*** Opening Dataset entries ***

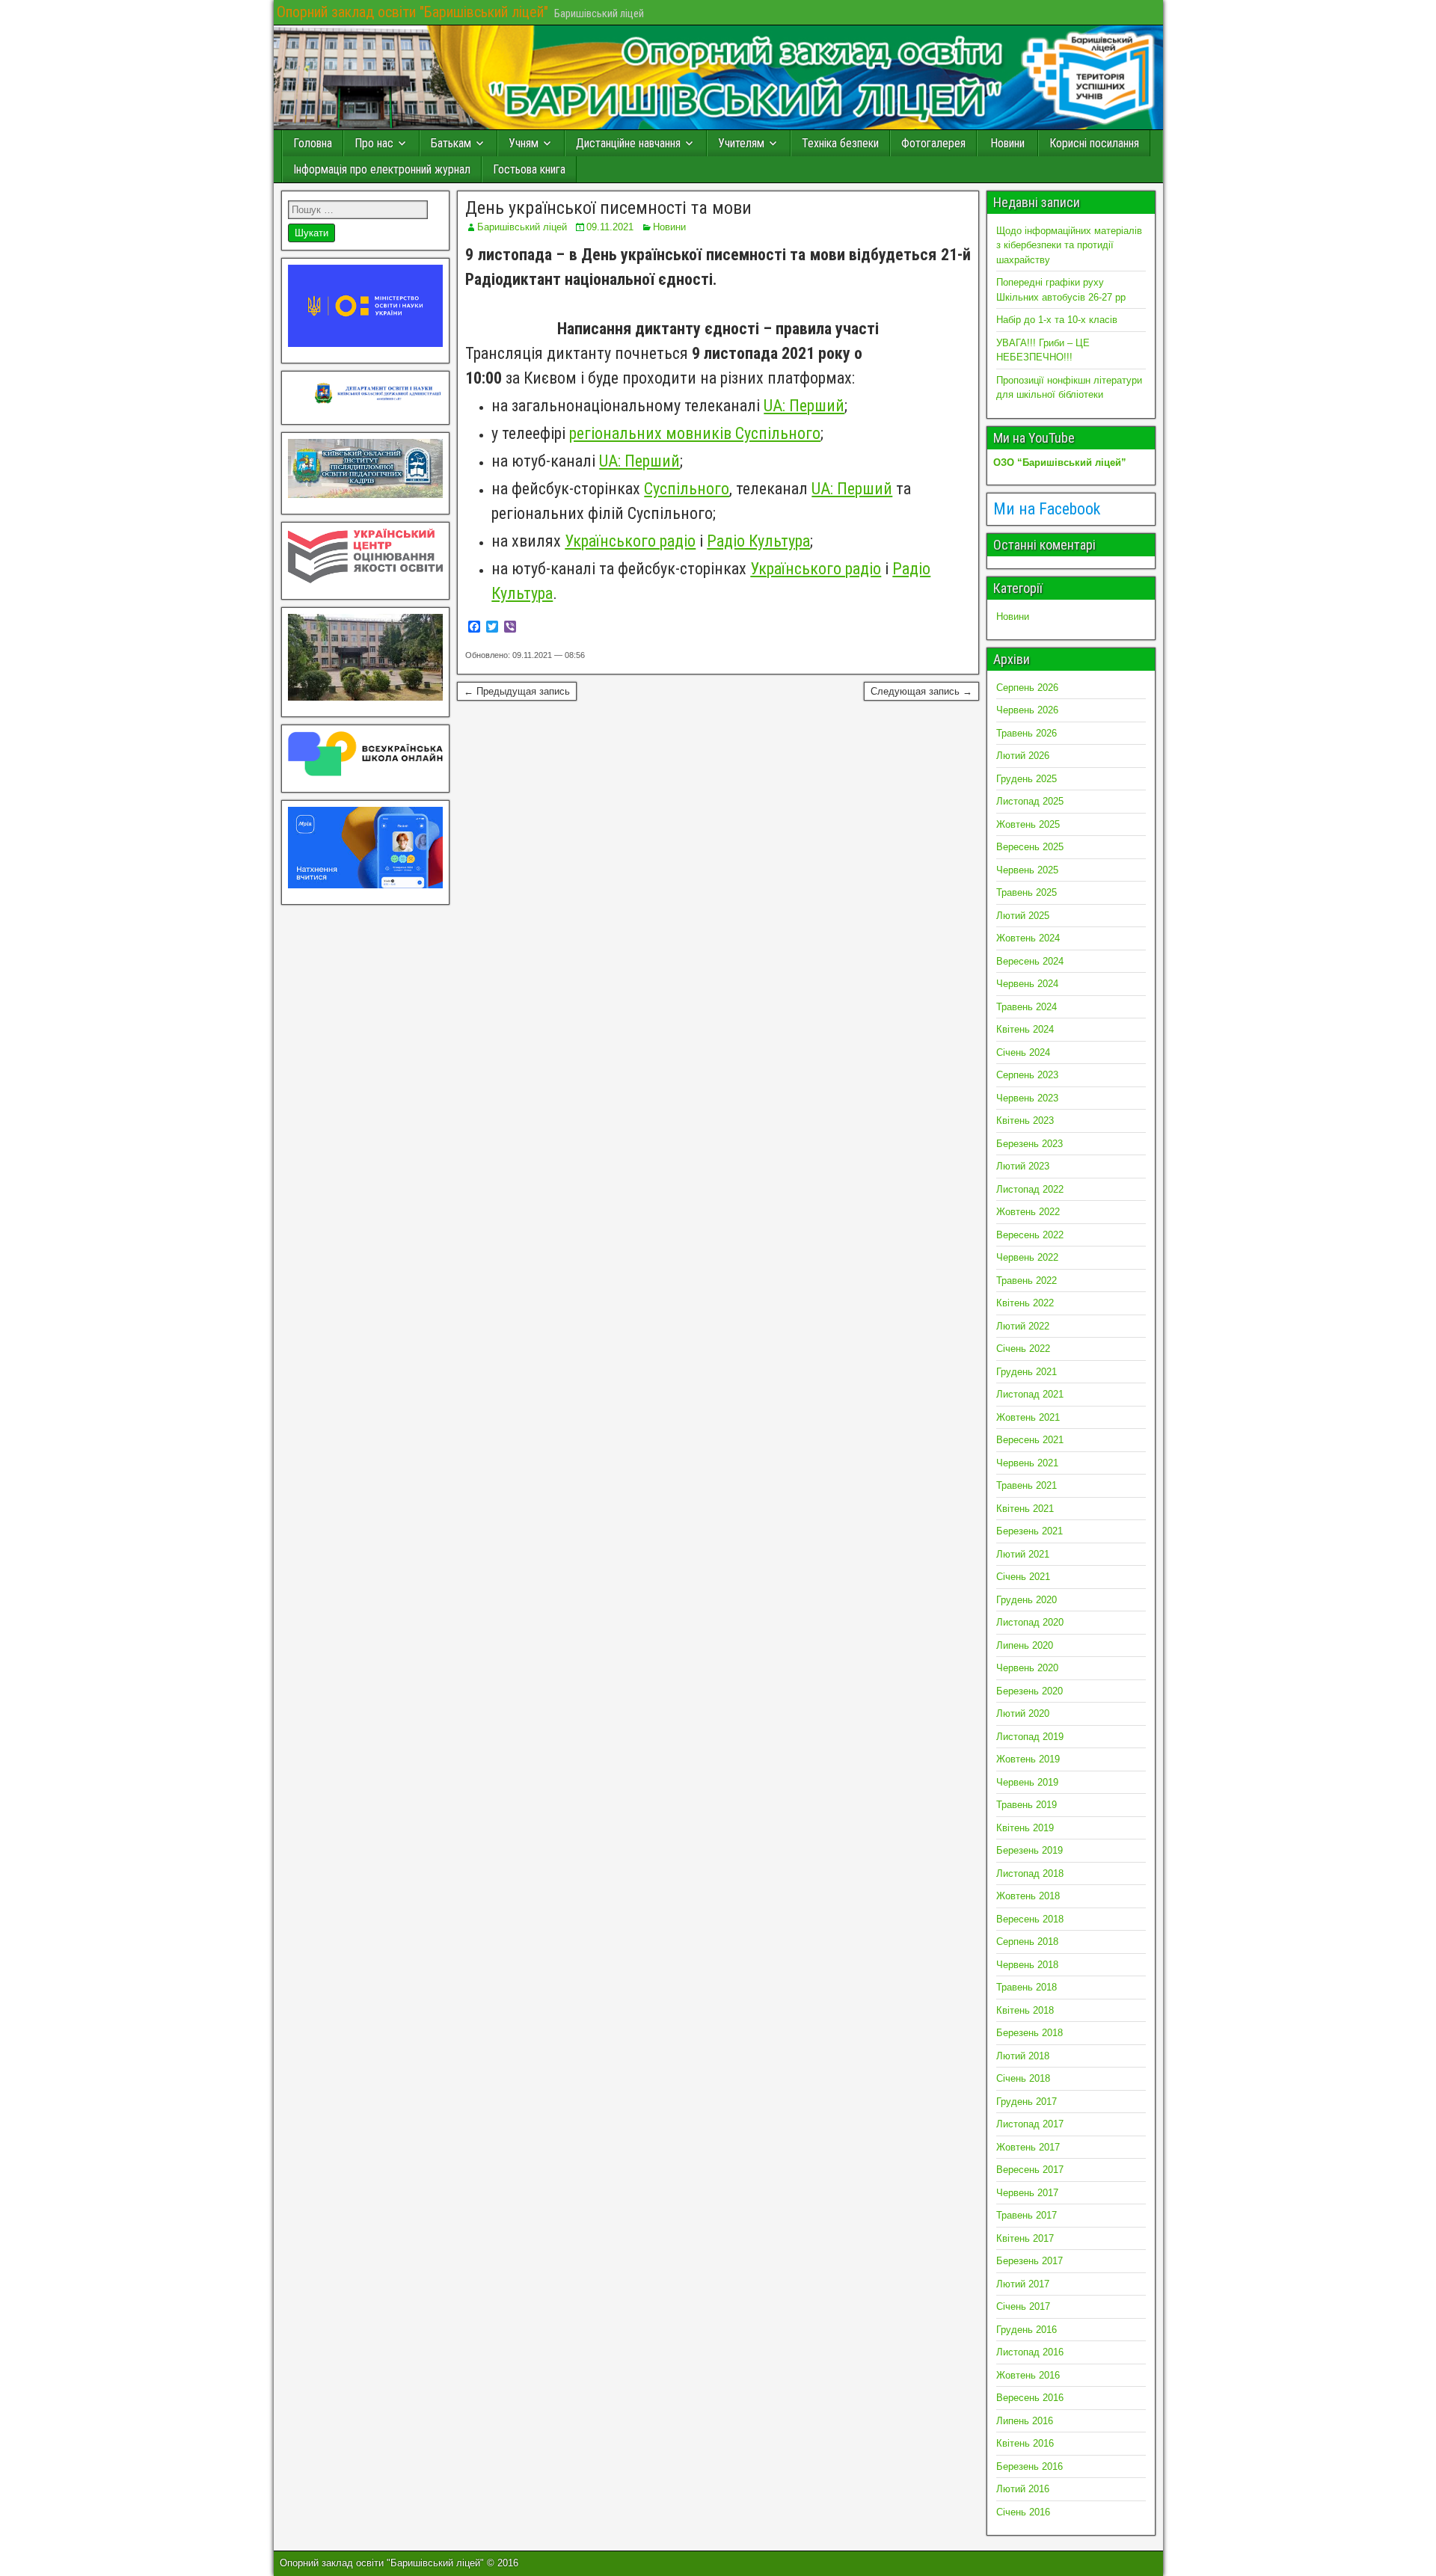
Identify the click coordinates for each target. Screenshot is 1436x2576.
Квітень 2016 (1025, 2443)
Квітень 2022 (1025, 1303)
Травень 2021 (1026, 1485)
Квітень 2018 (1025, 2010)
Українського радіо (630, 541)
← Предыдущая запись (517, 691)
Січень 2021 (1023, 1576)
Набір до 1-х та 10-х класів (1056, 319)
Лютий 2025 (1022, 915)
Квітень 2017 (1025, 2238)
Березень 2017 (1029, 2260)
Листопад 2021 (1030, 1394)
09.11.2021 (609, 227)
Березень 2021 (1029, 1531)
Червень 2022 (1027, 1257)
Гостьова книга (529, 169)
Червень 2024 (1027, 983)
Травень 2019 (1026, 1804)
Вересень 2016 (1030, 2397)
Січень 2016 (1023, 2512)
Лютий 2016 (1022, 2488)
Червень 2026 (1027, 710)
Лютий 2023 (1022, 1166)
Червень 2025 (1027, 870)
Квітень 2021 (1025, 1508)
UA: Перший (804, 405)
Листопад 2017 (1030, 2124)
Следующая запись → (921, 691)
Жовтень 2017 (1028, 2147)
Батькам (451, 143)
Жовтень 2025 (1028, 824)
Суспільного (686, 488)
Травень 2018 (1026, 1987)
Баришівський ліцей (522, 227)
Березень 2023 (1029, 1143)
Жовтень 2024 (1028, 938)
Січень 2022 (1023, 1348)
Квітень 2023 (1025, 1120)
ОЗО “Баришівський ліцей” (1059, 462)
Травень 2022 (1026, 1280)
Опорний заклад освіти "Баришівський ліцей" (412, 12)
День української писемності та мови (608, 207)
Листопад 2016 (1030, 2352)
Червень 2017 (1027, 2192)
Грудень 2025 (1026, 778)
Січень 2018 (1023, 2078)
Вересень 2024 (1030, 961)
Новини (1007, 143)
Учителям (741, 143)
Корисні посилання (1094, 143)
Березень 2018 (1029, 2032)
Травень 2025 (1026, 892)
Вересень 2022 (1030, 1235)
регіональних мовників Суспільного (694, 433)
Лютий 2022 (1022, 1326)
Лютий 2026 (1022, 755)
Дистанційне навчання (628, 143)
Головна (312, 143)
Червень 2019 (1027, 1782)
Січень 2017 (1023, 2306)
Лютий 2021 (1022, 1554)
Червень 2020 (1027, 1667)
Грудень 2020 (1026, 1599)
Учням (523, 143)
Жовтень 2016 (1028, 2375)
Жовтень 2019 (1028, 1759)
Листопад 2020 (1030, 1622)
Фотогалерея (933, 143)
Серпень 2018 (1027, 1941)
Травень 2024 (1026, 1006)
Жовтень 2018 (1028, 1896)
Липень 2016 (1024, 2420)
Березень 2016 (1029, 2466)
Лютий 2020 (1022, 1713)
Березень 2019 (1029, 1850)
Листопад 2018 (1030, 1873)
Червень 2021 (1027, 1463)
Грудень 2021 (1026, 1371)
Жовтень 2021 (1028, 1417)
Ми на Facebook (1046, 508)
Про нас (374, 143)
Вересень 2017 (1030, 2169)
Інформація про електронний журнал (381, 169)
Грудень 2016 (1026, 2329)
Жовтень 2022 (1028, 1211)
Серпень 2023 (1027, 1074)
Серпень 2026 (1027, 687)
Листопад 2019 (1030, 1736)
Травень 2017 (1026, 2215)
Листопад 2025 (1030, 801)
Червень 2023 (1027, 1098)
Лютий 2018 (1022, 2056)
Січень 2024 (1023, 1052)
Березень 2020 (1029, 1691)
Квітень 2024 (1025, 1029)
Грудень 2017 (1026, 2101)
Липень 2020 (1024, 1645)
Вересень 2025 (1030, 846)
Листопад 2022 (1030, 1189)
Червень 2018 (1027, 1964)
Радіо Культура (758, 541)
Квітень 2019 (1025, 1827)
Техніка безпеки (840, 143)
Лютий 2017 (1022, 2284)
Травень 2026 (1026, 733)
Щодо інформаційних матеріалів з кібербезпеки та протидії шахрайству (1069, 245)
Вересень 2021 (1030, 1439)
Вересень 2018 (1030, 1919)
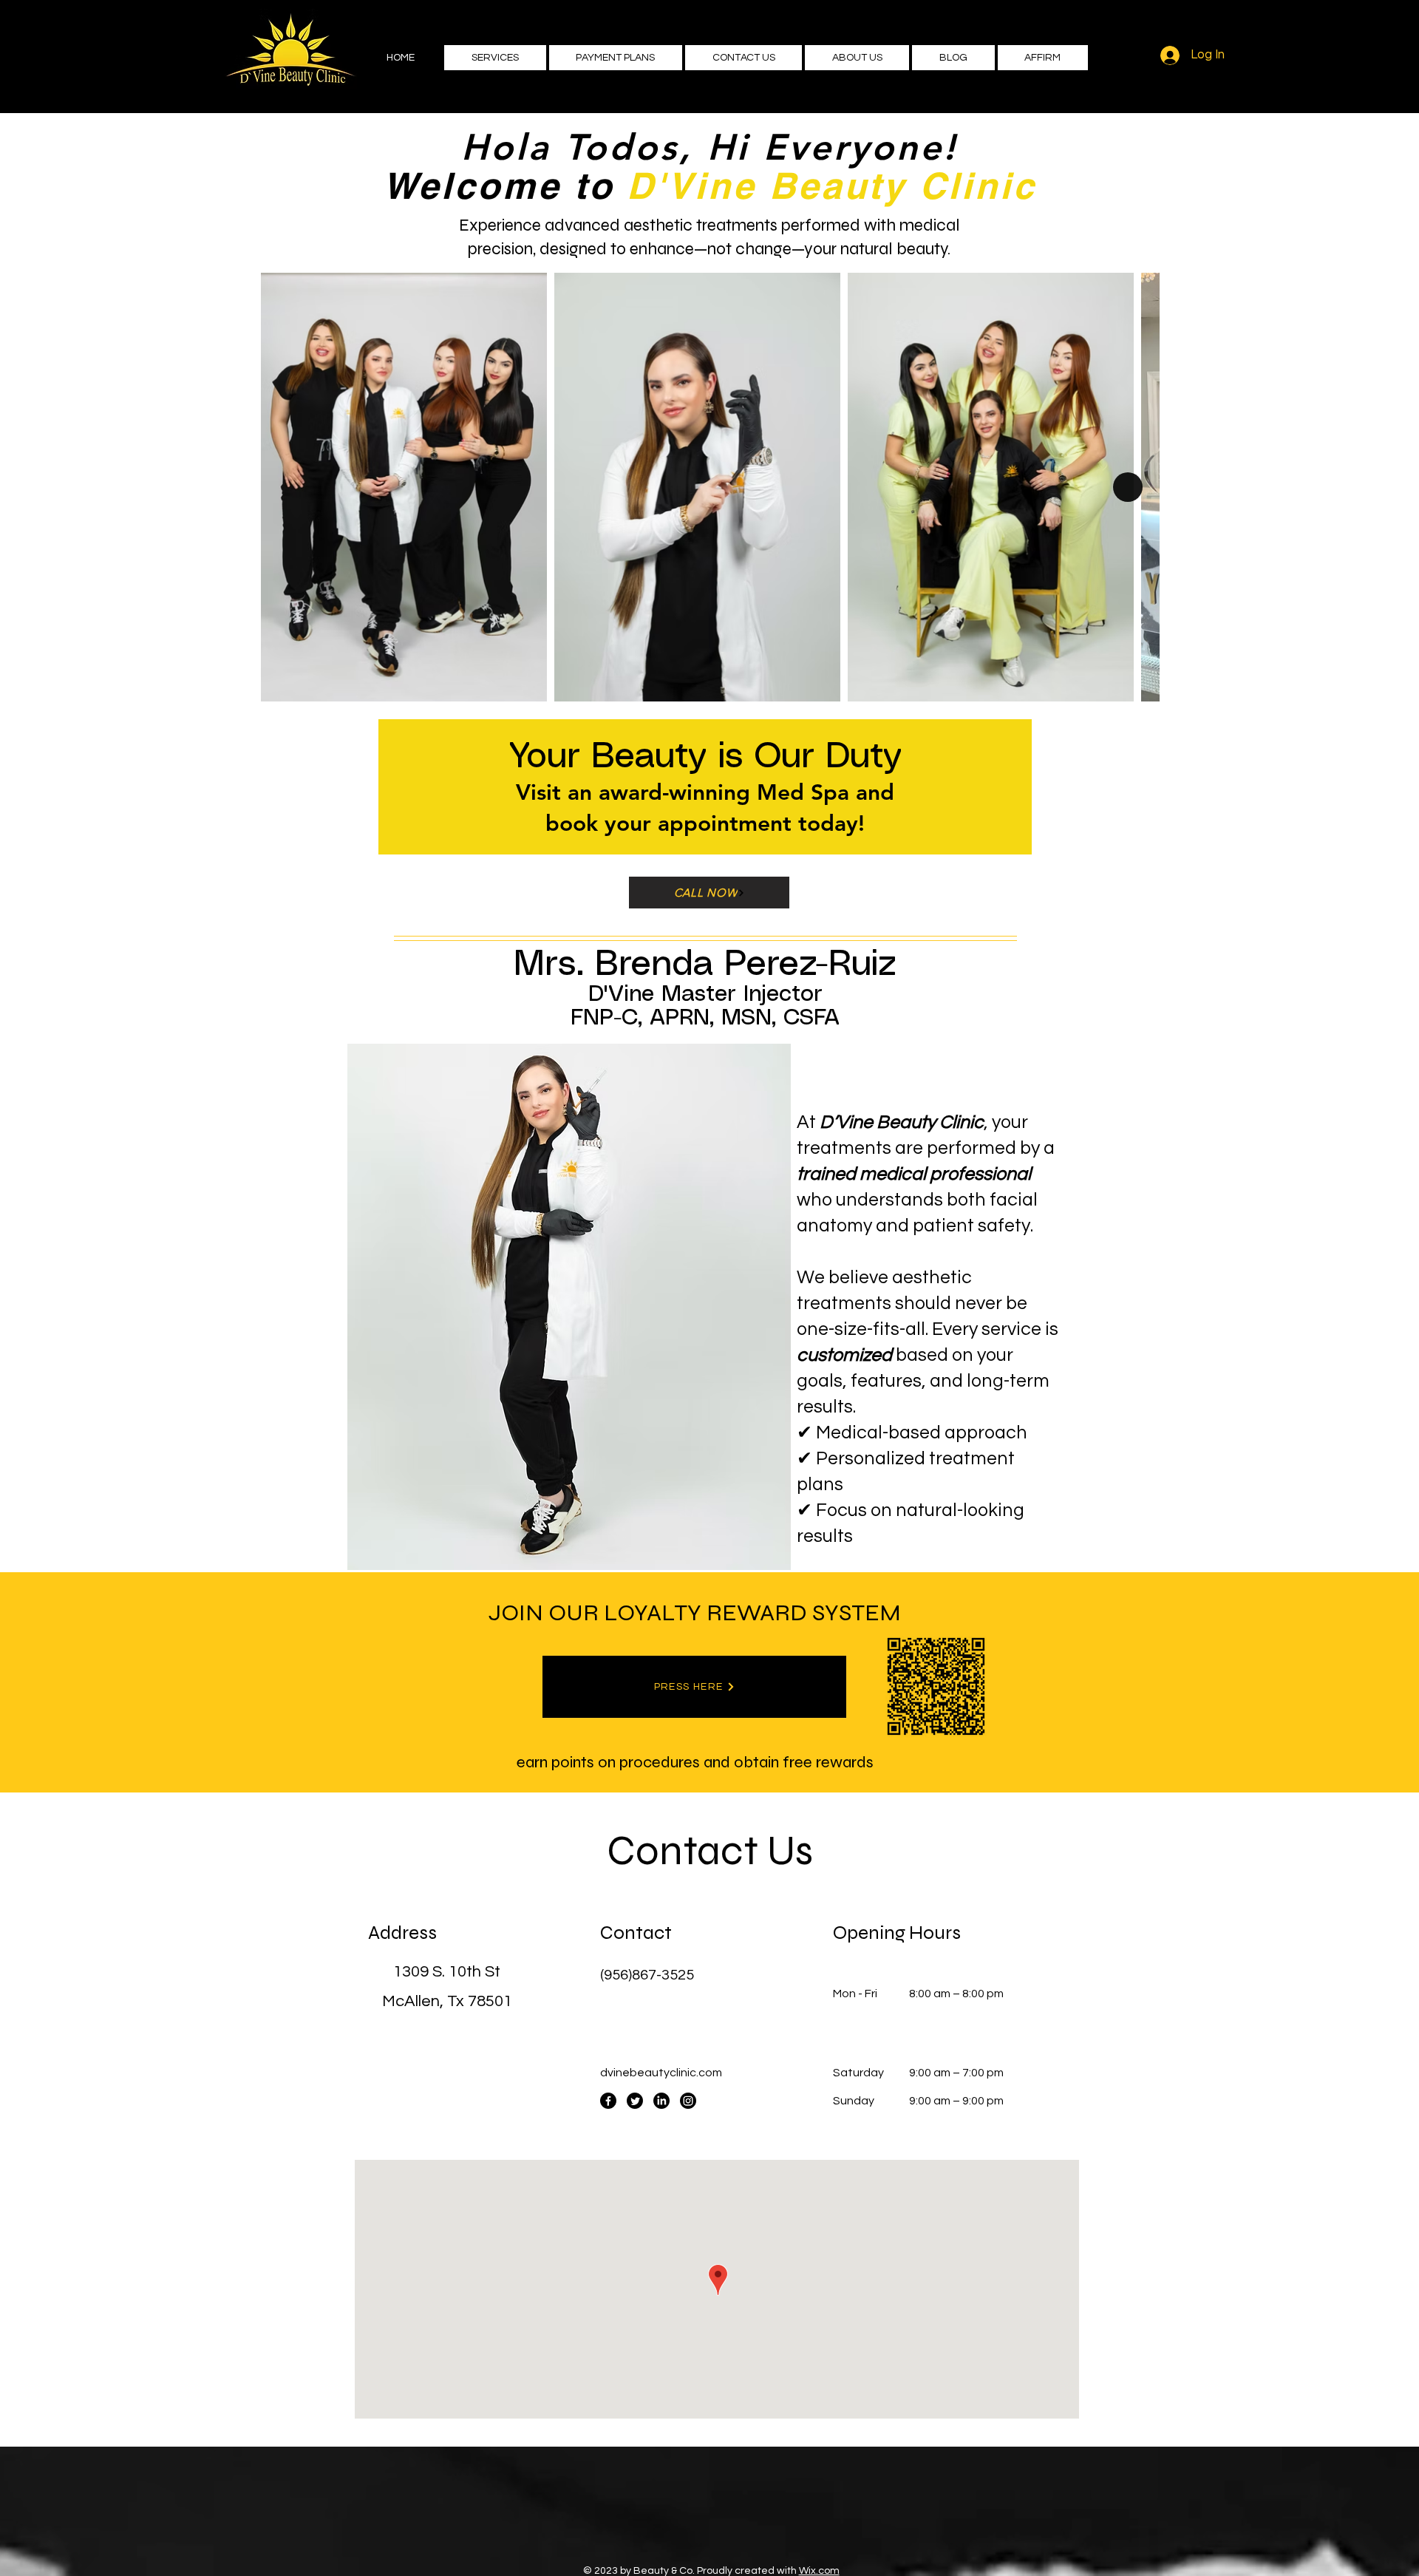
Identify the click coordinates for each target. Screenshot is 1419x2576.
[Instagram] (688, 2101)
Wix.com (819, 2571)
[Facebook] (608, 2101)
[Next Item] (1128, 487)
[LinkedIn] (661, 2101)
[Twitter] (635, 2101)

*** Closing Dataset entries ***

Answer with one number, namely how many lines of the material hold the string "запись".

**Solution to the problem**
2